Potential silica mine brings positives and negatives to consider

By Derek Cornet
January 11, 2019 - 5:00pm

A proposed mine near La Ronge by Garcia Silica Inc. is a major opportunity for northern Saskatchewan, but there are positive and negative aspects residents should consider.

Those are the words of Lac La Ronge Indian Band member Teco Bird, whose family has been residing on a piece of land less than two kilometers away from the potential site for more than 40 years. His family’s history at the site began when his grandparents, the late Hector and Virginia Bird, were searching for a spot to lay down their roots.

“My grandmother is originally from Molanosa and grandfather was from La Ronge,” Bird told larongeNOW. “She didn’t want to move into town because she hated the town life. She was used to growing up in the bush. So, that was their compensation to meet halfway.”

Bird also shared memories of growing up on the land and how we and other relatives would catch the bus to school at the junction. But, with the mine’s plan calling for 300 semi trucks, he believes the way of life in the area will become completely different. Bird is concerned not only about the amount of dust, noise and garbage the mine will bring, but also the amount of damage the traffic will do to Highway 2 and other nearby roads. The area is also a prime spot for miushroom pickers and people who enjoy camping during the summer. 

At a public meeting hosted by Garcia Silica last night in La Ronge, company owner Camilo Garcia Benitez told Bird he would hold a private meeting with his family to discuss compensation. Benitez stated he was willing to pay for any loss of income, as well as offered to plant trees to reduce noise and provide cabin renovations. Bird noted he later told Benitez it was still premature to have that discussion since the company still has permits and other crucial steps to complete.

“The main thing was I see both positive and negatives,” he said. “I thought that’s the feeling everybody got at that meeting. They want the jobs, but there’s still the whole environmental impact study needed to be completed.”

There were several promises Benitez made at the meeting such as giving locals priority on jobs, paying the tuition of those hired with a 1A driving license and investing mine income in new projects or upgrades in the tri-communities.
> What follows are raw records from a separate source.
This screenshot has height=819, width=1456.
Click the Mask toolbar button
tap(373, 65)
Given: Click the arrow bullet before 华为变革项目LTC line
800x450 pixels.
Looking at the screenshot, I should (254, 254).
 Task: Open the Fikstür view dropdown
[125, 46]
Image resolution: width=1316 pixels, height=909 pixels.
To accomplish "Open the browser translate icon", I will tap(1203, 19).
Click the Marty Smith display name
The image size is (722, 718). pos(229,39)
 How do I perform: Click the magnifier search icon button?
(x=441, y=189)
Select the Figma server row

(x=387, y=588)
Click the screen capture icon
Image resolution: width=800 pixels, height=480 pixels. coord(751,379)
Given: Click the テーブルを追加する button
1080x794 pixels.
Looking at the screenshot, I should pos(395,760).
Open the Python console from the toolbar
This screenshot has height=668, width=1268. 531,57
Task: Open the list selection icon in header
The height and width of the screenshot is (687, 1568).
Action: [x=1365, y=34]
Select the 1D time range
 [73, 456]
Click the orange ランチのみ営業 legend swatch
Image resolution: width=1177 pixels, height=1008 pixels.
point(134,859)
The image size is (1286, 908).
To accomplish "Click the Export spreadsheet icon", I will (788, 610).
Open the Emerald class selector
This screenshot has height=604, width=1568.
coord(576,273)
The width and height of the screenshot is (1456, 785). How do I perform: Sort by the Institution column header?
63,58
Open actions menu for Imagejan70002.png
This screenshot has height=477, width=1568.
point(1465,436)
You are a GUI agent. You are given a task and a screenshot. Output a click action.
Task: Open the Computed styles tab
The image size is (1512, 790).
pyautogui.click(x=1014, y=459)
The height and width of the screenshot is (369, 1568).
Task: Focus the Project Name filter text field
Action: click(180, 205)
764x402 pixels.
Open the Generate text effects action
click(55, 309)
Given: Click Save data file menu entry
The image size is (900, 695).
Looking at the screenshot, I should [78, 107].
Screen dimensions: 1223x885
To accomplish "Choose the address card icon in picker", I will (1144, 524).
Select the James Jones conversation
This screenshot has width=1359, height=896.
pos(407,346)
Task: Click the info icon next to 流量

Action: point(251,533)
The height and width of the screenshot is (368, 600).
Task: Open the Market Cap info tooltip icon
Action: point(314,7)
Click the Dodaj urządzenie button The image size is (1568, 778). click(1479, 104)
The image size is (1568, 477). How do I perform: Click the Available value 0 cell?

Benitez also noted La Ronge was a suitable place for the silica mine because of the amount of currently unemployed uranium workers in the area with the skills to do the work.

Benitez, however, did make it clear at the meeting he has other plans if residents aren’t interested in his project. He said opening a similar silica mine could also be feasible in a neighbouring province.

“If the local people don’t want us, thank you, I appreciate your time and we will go to Manitoba,” Benitez told attendees. “In Manitoba, we’re close to the rail, we’re close to the main powerline, we’re close to the city, we’re close to everything.”